You can staticize anything. While I am favor of very liberal abortion rights, I do think it’s better to avoid the need through some intelligent contraception. However, deciding what stress is in the first place varies from person to person.
My daughter died of a brain tumor 12 years ago. My wife and I had gone to support groups for a while, but really, neither of us agreed in how many of them dealt with the blow–not saying it’s wrong, simply different. One group we went to once was a miscarriage group. Now the way support groups work, you go around the room, identifying yourself and then discussing why you are there. Honestly, and I mean this, the miscarriage group bemoaned themselves far more than the bereaved parents groups. And this after my wife has had an ectopic pregnancy, three miscarriages, and four deliveries, so we have had much. No way were the miscarriages the same kind of stress, not even close. Except to them.

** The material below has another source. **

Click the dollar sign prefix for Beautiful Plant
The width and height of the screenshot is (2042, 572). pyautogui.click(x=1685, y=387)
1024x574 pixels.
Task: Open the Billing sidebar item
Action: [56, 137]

I’m not minimizing it, simply stating my observations,
And to state that there should be no stress after an abortion is silly too. Absolute arguments only work with fanatics on both sides of the aisle. I would think that any sapient being has to balance many things before deciding on an abortion. And they felt that they, and an unwanted baby would be better off not co-existing. And the adoption argument holds no water: very few abortion rights opponents adopt either. NOt to mention the difficulty of adopting, and the stigma we place on kids. Newspapers always call adopted kids just that, instead of kids.
So IMHO, most abortion right opponents (and I always add the word rights) are using the same currency conservatives claim liberal use with money. Spending others’ parental rights without spending any of their own. I know this is a bit off the stat argument you made Crank, but let’s face it. The abortion argument is the slavery argument of the 20th and 21st century: one tha is splitting us apart. That’s another reason Reagan was so smart. He made some speeches, but really spent more time uniting than dividing.
“The researchers also said that women who had an abortion had to make an effort to avoid thinking about the event.”
That’s a key quote. There isn’t a huge bombardment of hateful and shameful speech associated with miscarriages. No one is going to try to shame you for having a miscarriage. Perhaps they can’t stop thinking about it because anti-abortion folks won’t let them stop. That could skew the statistics.
Unless I see some metric which adds a third statistic — percentage of women feeling distress over giving birth to an unwanted child — I have a hard time drawing any useful conclusions here.
Not to mention the distress of growing up as an unwanted child.
And, the final & key point here: if someone is willing to feel distress as the “payment” for aborting an unwanted child, why is that distress anyone else’s business? If an abortion foe wants to argue about the fetus, that’s another thing and I’m not going anywhere near it. But the mother’s distress is her own business.
And the point is??????
It’s stressful so let’s make it illegal?
Please.
I was going to add something, but Daryl largely covered it. It’s unlike you to ignore such things as opportunity costs – for some people abortion may (seem to?) be the best of a bad lot. I think education is a better antidote to possible cognitive bias than is paternalism.
Kevin,
Interesting thoughts.
With regard to the stress of being an unwanted child, wouldn’t you be inclined to look at the percentage of unwanted children who chose to end their own lives due their status. I would imagine that this would give you an idea of the percentage of abortions which prevent a child from entering a life they’d rather be dead than live fully.
I’m certain there would be biases with regard to the degree of “unwant,” but it would still likely be in the ballpark.
That should have been addressed to Mike rather than Kevin. Sorry.